AVAILABLE DATA →
**********
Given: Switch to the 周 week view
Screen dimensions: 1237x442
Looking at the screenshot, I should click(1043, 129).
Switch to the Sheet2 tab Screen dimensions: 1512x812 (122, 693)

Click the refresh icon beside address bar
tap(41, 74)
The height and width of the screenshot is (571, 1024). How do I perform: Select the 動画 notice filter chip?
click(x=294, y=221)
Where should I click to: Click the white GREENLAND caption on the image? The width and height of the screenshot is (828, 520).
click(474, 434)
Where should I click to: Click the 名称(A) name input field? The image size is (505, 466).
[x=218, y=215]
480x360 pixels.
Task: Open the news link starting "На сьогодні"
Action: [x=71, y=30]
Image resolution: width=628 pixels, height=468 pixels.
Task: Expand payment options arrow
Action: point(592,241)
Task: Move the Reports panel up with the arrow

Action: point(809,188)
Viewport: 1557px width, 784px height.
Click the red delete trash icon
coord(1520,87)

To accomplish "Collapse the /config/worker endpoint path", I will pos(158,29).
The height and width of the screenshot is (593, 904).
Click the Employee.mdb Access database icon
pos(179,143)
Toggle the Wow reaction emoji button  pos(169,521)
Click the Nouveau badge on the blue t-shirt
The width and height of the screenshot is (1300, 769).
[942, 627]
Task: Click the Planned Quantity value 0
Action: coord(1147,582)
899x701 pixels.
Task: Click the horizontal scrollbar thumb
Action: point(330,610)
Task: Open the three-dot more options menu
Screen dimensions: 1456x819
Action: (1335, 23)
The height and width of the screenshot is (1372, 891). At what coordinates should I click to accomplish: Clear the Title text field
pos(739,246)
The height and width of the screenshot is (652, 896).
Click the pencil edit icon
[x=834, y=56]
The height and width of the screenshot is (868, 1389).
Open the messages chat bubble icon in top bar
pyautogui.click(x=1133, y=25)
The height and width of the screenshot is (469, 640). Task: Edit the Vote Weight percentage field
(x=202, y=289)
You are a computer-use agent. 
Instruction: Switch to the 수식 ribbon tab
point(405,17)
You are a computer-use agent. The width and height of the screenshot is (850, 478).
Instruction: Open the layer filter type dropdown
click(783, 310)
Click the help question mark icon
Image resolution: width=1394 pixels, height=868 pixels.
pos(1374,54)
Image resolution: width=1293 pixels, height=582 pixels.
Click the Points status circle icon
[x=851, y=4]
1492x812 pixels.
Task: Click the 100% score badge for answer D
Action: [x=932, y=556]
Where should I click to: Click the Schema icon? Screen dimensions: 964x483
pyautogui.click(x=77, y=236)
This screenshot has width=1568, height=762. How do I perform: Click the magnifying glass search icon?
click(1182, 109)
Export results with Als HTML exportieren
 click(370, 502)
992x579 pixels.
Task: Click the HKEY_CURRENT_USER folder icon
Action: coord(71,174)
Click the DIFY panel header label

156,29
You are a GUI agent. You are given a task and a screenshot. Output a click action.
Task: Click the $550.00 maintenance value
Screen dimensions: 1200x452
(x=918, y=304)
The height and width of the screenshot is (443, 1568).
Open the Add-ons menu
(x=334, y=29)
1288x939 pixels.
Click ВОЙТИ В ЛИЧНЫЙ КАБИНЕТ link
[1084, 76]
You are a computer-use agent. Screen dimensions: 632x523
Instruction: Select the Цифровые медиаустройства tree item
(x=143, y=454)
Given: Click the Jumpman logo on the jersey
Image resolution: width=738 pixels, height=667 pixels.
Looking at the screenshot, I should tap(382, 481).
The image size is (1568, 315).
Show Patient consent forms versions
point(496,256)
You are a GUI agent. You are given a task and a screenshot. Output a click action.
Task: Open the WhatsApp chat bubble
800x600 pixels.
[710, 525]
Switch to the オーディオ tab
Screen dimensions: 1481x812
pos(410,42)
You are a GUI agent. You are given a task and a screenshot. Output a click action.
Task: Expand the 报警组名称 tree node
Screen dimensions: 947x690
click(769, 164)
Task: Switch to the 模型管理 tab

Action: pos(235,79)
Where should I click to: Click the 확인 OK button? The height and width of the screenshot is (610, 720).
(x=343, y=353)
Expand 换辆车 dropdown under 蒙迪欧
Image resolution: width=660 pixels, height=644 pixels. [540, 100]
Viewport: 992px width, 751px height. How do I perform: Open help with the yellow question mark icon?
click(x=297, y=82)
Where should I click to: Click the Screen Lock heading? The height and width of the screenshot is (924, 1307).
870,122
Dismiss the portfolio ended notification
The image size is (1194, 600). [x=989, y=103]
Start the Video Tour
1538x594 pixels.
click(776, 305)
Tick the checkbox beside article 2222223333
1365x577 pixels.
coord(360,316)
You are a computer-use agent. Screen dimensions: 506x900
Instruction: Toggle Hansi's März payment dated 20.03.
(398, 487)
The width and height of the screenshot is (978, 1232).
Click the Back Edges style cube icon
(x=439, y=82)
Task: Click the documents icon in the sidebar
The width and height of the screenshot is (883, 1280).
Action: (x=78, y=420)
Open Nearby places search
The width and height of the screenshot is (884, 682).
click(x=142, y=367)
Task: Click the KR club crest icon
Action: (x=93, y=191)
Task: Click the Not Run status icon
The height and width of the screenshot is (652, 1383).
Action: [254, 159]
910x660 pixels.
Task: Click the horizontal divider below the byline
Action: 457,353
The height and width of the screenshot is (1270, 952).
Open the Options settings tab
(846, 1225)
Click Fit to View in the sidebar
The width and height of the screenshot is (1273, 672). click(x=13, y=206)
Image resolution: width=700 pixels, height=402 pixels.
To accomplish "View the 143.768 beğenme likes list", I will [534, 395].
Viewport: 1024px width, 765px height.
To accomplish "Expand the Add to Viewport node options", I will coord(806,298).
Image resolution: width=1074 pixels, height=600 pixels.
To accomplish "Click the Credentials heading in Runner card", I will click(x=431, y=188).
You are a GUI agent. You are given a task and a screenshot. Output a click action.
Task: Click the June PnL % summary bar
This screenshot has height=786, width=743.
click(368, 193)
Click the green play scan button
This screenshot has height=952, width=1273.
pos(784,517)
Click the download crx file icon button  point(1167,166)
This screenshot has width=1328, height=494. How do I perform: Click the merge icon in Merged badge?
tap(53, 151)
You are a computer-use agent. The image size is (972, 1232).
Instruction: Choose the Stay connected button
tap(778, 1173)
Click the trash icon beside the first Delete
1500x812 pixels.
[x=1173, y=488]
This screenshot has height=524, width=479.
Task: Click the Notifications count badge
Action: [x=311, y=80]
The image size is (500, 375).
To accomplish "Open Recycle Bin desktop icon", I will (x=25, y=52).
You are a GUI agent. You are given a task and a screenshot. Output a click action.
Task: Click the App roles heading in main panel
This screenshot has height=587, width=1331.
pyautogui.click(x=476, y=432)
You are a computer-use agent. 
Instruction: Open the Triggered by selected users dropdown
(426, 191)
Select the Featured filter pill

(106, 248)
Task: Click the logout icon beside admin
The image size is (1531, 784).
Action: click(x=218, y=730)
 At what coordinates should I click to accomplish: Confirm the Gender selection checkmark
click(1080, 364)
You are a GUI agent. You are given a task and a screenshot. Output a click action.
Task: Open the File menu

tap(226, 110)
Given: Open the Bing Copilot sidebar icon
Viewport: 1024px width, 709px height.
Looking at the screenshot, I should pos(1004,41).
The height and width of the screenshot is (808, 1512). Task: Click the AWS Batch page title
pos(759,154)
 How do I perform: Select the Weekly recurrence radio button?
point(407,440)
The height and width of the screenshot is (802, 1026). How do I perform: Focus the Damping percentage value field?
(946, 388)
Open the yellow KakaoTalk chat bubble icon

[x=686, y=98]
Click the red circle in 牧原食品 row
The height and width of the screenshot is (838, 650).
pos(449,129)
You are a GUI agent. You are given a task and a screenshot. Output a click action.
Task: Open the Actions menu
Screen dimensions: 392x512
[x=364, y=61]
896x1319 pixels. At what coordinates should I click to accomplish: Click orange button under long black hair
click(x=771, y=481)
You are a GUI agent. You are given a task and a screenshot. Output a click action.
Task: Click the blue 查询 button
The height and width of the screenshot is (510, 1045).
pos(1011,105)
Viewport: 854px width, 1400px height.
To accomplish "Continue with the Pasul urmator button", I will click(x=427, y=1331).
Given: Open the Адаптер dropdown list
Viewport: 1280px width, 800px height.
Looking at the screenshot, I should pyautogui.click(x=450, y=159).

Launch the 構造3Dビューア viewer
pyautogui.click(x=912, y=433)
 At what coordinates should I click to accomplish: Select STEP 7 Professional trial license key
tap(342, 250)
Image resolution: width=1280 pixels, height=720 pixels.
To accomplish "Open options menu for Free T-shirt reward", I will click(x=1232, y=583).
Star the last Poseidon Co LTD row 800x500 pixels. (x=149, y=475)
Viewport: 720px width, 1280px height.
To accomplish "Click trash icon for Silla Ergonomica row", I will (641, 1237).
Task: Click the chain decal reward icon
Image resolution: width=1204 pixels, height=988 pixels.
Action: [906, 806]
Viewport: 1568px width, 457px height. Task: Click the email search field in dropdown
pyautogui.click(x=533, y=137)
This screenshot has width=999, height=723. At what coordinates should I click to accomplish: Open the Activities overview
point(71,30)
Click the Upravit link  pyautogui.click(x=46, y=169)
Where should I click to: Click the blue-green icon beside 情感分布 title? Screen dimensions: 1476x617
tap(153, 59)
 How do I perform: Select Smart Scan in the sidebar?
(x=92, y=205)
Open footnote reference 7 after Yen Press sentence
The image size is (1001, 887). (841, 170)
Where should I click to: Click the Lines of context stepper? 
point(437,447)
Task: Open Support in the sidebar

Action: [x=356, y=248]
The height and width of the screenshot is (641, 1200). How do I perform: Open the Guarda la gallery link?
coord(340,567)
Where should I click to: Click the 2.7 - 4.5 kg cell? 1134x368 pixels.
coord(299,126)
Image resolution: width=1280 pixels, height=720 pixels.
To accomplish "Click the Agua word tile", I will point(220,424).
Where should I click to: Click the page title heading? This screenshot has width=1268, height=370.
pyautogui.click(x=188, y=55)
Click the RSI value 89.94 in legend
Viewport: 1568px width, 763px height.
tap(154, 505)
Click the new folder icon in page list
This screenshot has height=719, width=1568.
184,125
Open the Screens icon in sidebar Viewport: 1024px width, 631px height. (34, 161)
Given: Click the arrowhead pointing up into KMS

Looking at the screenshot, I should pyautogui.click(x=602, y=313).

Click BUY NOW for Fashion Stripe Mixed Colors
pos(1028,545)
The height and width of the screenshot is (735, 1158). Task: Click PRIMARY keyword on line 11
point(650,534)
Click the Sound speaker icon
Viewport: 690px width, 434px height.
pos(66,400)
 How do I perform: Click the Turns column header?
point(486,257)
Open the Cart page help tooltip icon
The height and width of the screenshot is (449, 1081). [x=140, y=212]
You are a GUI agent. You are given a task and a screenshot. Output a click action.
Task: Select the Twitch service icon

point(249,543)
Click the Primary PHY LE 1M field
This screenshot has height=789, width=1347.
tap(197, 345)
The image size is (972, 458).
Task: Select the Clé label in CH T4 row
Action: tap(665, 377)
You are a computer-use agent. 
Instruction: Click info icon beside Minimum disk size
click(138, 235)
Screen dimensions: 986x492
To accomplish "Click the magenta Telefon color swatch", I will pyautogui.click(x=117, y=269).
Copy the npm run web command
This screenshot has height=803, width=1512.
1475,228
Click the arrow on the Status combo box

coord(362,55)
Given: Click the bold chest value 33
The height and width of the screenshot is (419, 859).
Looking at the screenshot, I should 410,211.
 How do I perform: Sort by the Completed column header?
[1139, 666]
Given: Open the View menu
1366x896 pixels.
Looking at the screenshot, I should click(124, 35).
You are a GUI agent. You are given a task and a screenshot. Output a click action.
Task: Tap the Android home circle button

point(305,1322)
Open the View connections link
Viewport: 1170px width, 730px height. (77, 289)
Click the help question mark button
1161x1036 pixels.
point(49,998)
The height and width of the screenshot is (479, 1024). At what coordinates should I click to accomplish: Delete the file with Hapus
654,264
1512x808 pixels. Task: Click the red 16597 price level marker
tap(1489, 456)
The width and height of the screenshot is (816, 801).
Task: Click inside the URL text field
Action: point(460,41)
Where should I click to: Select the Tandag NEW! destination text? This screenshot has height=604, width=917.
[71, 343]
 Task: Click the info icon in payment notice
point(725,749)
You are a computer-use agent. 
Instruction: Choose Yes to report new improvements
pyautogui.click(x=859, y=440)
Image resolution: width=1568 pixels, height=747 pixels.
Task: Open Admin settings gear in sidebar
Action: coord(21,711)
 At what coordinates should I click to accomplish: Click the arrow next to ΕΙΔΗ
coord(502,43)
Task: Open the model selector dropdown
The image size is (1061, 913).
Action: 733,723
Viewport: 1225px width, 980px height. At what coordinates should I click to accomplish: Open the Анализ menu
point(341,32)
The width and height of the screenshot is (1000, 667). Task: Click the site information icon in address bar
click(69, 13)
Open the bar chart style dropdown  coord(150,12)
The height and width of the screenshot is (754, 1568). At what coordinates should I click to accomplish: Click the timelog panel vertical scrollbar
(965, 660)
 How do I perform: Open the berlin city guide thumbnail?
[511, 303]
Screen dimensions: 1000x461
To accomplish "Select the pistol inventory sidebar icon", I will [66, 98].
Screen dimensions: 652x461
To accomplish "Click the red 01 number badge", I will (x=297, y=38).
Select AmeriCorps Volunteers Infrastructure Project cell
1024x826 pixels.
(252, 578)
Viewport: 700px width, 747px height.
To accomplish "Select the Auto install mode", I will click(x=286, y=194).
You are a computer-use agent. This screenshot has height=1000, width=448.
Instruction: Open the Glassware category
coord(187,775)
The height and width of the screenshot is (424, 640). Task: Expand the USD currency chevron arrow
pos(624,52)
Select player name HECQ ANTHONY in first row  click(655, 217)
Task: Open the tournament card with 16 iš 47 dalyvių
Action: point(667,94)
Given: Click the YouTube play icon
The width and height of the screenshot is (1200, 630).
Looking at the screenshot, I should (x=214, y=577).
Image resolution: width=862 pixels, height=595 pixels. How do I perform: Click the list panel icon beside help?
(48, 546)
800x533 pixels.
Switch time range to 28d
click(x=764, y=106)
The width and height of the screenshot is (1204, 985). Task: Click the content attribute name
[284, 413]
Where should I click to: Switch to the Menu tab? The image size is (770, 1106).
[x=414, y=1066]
**********
WHAT YOU NEED TO DO → Using the listing above, return exactly, and only, the lines from the one that contains "Switch time range to 28d" through its last line, both included.

OUTPUT →
Switch time range to 28d
click(x=764, y=106)
The width and height of the screenshot is (1204, 985). Task: Click the content attribute name
[284, 413]
Where should I click to: Switch to the Menu tab? The image size is (770, 1106).
[x=414, y=1066]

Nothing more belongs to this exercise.